[antlr-interest] NQOT: Grammar meta-programming

Sat Dec 8 03:35:04 PST 2007

Harald Mueller wrote:
> Steve wrote:
>> I have a vague
>> dream of one day being able to whip up an interpreter for an esoteric
>> language in an hour or less...
> 
> All the so-called "simple expressions" in languages I had to parse in the last 15 years were different - not in intent, but because many "language designers" have no idea about what they do and hence introduce subtle or not so subtle "impossibilities" into their languages. Not even C and C# have the same "simple expressions" - e.g.,
> 
>    (T) -a
> 
> might be a cast expression in C, but never in C#, because they changed the language only a very tiny bit to remove the old "lexical hack." (I hope I did not mess up that example - I did not look intot the reference when I wrote it ...).

Actually, this is wrong.

"Cast expressions:

A cast_expression is used to explicitly convert an expression to a given
type.

cast_expression
   :    '( ' type ')'unary_expression
   ;

A cast_expression of the form (T)E, where T is a type and E is a
unary_expression, performs an explicit conversion (§6.2) of the value of
E to type T. If no explicit conversion exists from E to T, a
compile-time error occurs. Otherwise, the result is the value produced
by the explicit conversion. The result is always classified as a value,
even if E denotes a variable.

The grammar for a cast_expression leads to certain syntactic
ambiguities. For example, the expression (x)–y could either be
interpreted as a cast_expression (a cast of –y to type x) or as an
additive_expression combined with a parenthesized_expression (which
computes the value x – y).

To resolve cast_expression ambiguities, the following rule exists: A
sequence of one or more tokens (§2.3.3) enclosed in parentheses is
considered the start of a cast_expression only if at least one of the
following are true:

• The sequence of tokens is correct grammar for a type, but not for an
expression.

• The sequence of tokens is correct grammar for a type, and the token
immediately following the closing parentheses is the token “~”, the
token “!”, the token “(”, an identifier (§2.4.1), a literal (§2.4.4), or
any keyword (§2.4.3) except as and is.

The term “correct grammar” above means only that the sequence of tokens
must conform to the particular grammatical production.

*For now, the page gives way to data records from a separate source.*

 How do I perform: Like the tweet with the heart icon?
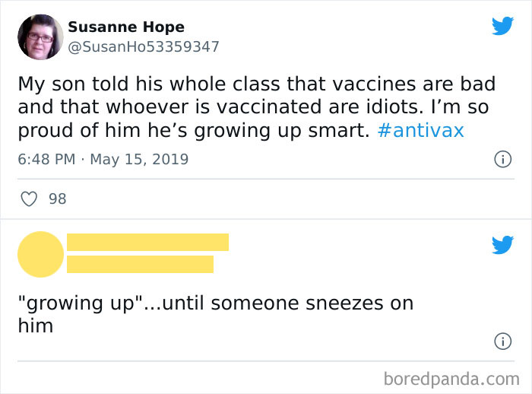29,199
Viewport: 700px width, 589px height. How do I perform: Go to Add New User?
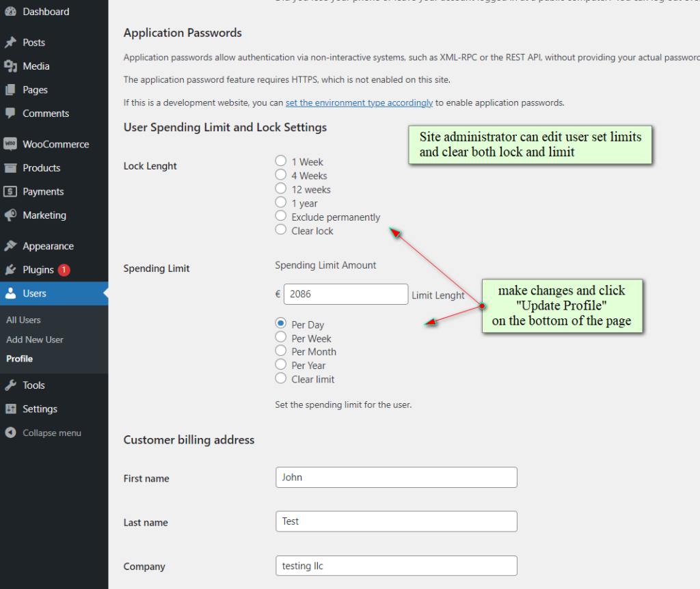tap(34, 339)
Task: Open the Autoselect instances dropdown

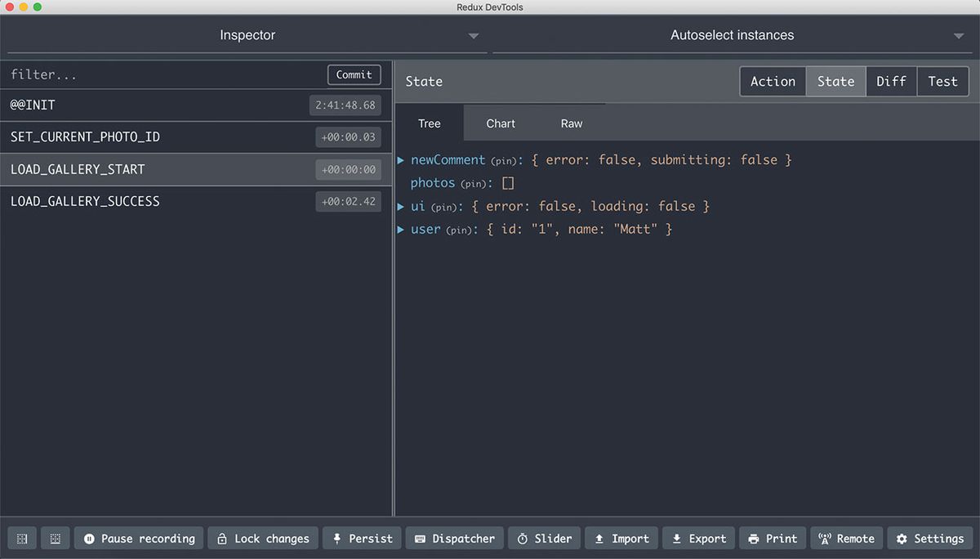Action: point(959,36)
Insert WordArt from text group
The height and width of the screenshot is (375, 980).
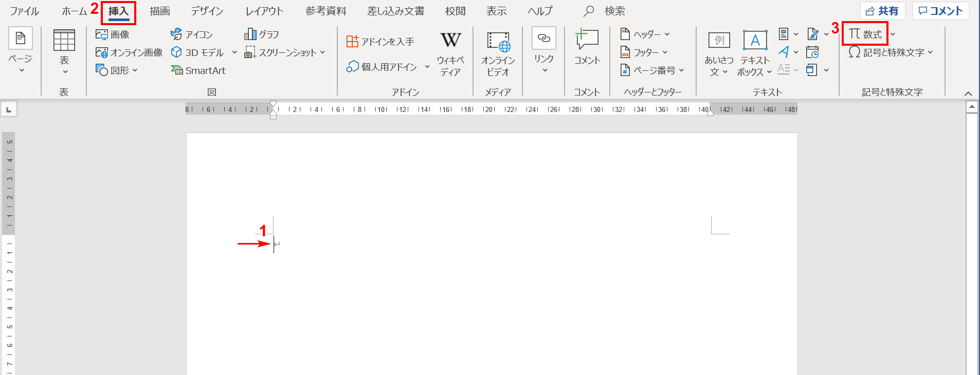tap(784, 52)
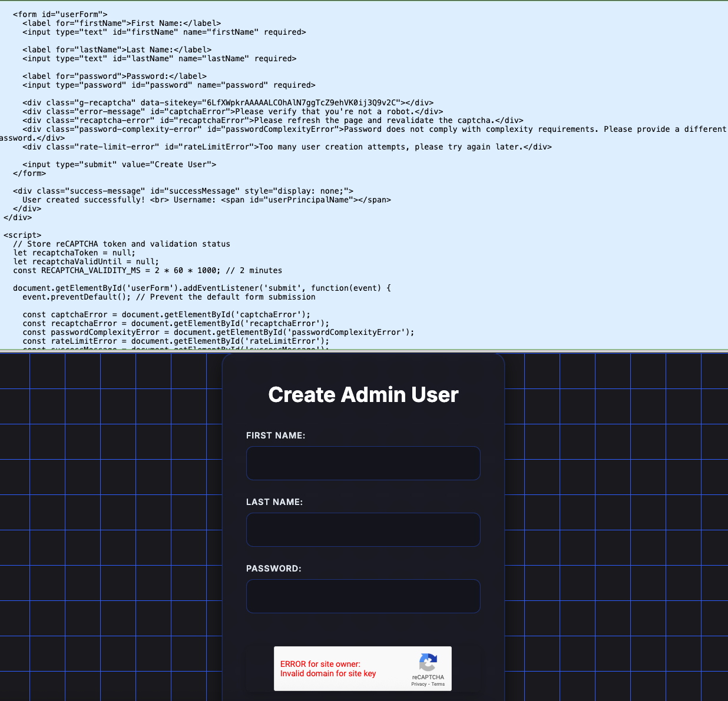Image resolution: width=728 pixels, height=701 pixels.
Task: Click the "Invalid domain for site key" error text
Action: point(328,673)
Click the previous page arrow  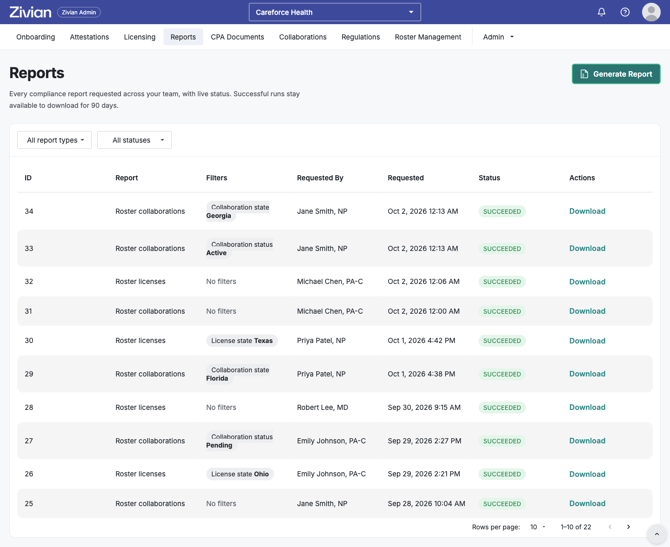click(610, 526)
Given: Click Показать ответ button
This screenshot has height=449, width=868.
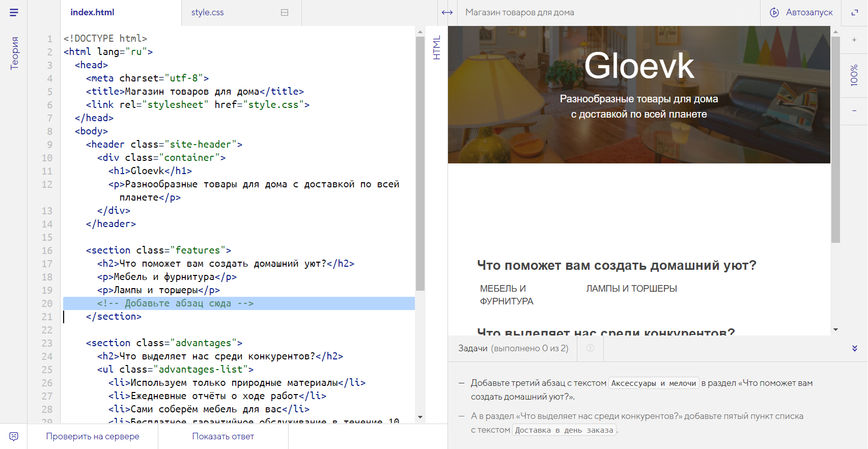Looking at the screenshot, I should click(x=223, y=436).
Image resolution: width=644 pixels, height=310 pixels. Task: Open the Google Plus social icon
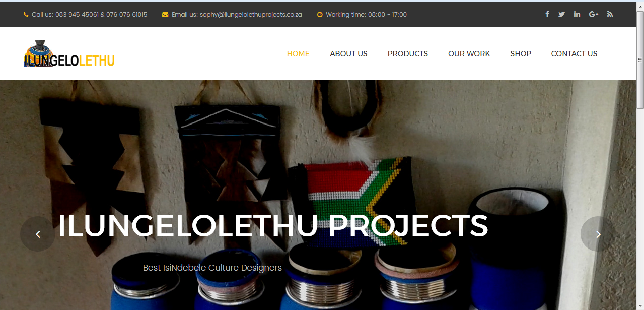[x=594, y=14]
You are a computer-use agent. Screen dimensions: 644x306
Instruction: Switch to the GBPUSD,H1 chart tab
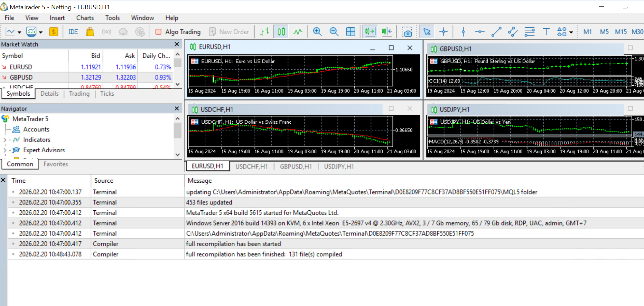click(296, 166)
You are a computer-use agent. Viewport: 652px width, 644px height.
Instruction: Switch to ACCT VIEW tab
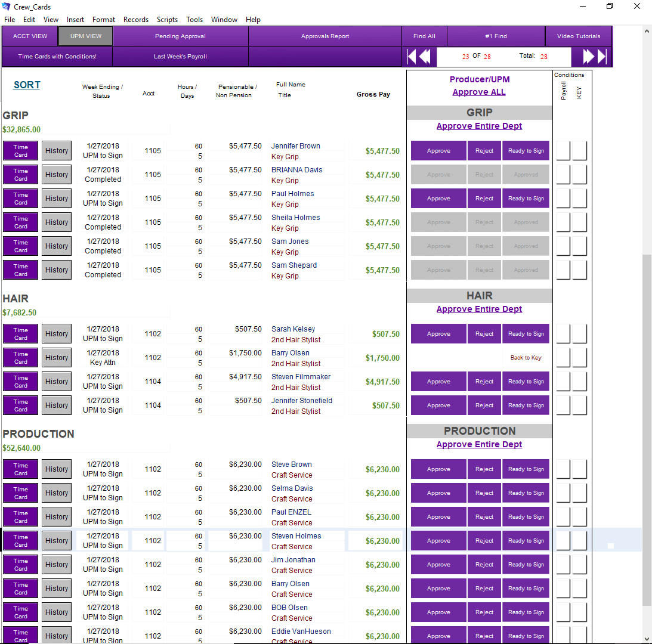pyautogui.click(x=30, y=36)
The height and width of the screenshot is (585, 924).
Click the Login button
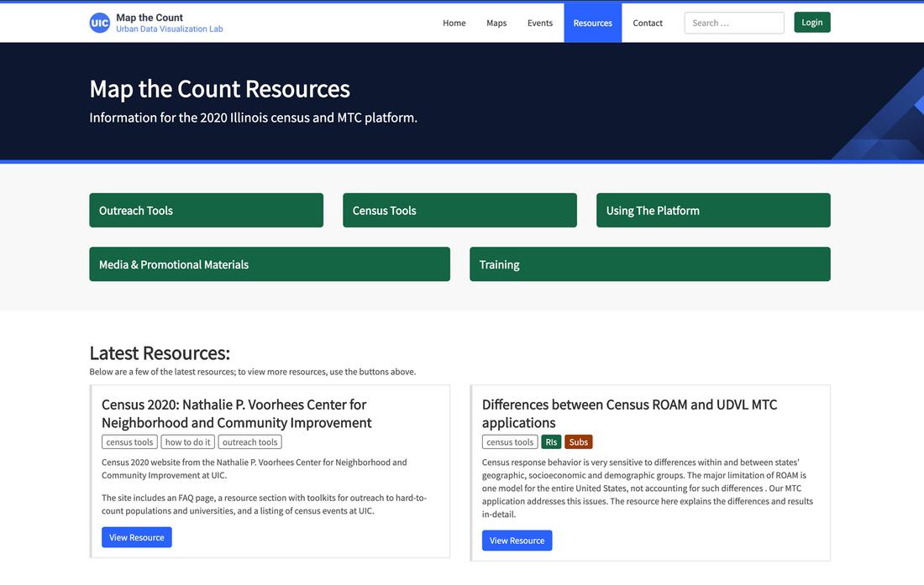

It specifically
does not consider the actual meaning of any constituent identifiers. For
example, if x and y are identifiers, then x.y is correct grammar for a
type, even if x.y doesn’t actually denote a type.

>From the disambiguation rule it follows that, if x and y are
identifiers, (x)y, (x)(y), and (x)(-y) are cast_expressions, but (x)-y
is not, even if x identifies a type. However, if x is a keyword that
identifies a predefined type (such as int), then all four forms are
cast_expressions (because such a keyword could not possibly be an
expression by itself)."

At least this doesn't require a lexical hack.

> Last (but not least??), writing the expression part of a language is often a good "entry point" into the first unit tests that have(!!!!!) to be written for any grammar; and I think what you save up front will haunt you later when you get to the intricacies of a language ...

How would you do unit tests with ANTLR? I'm not sure how I can realize
them here.

Johannes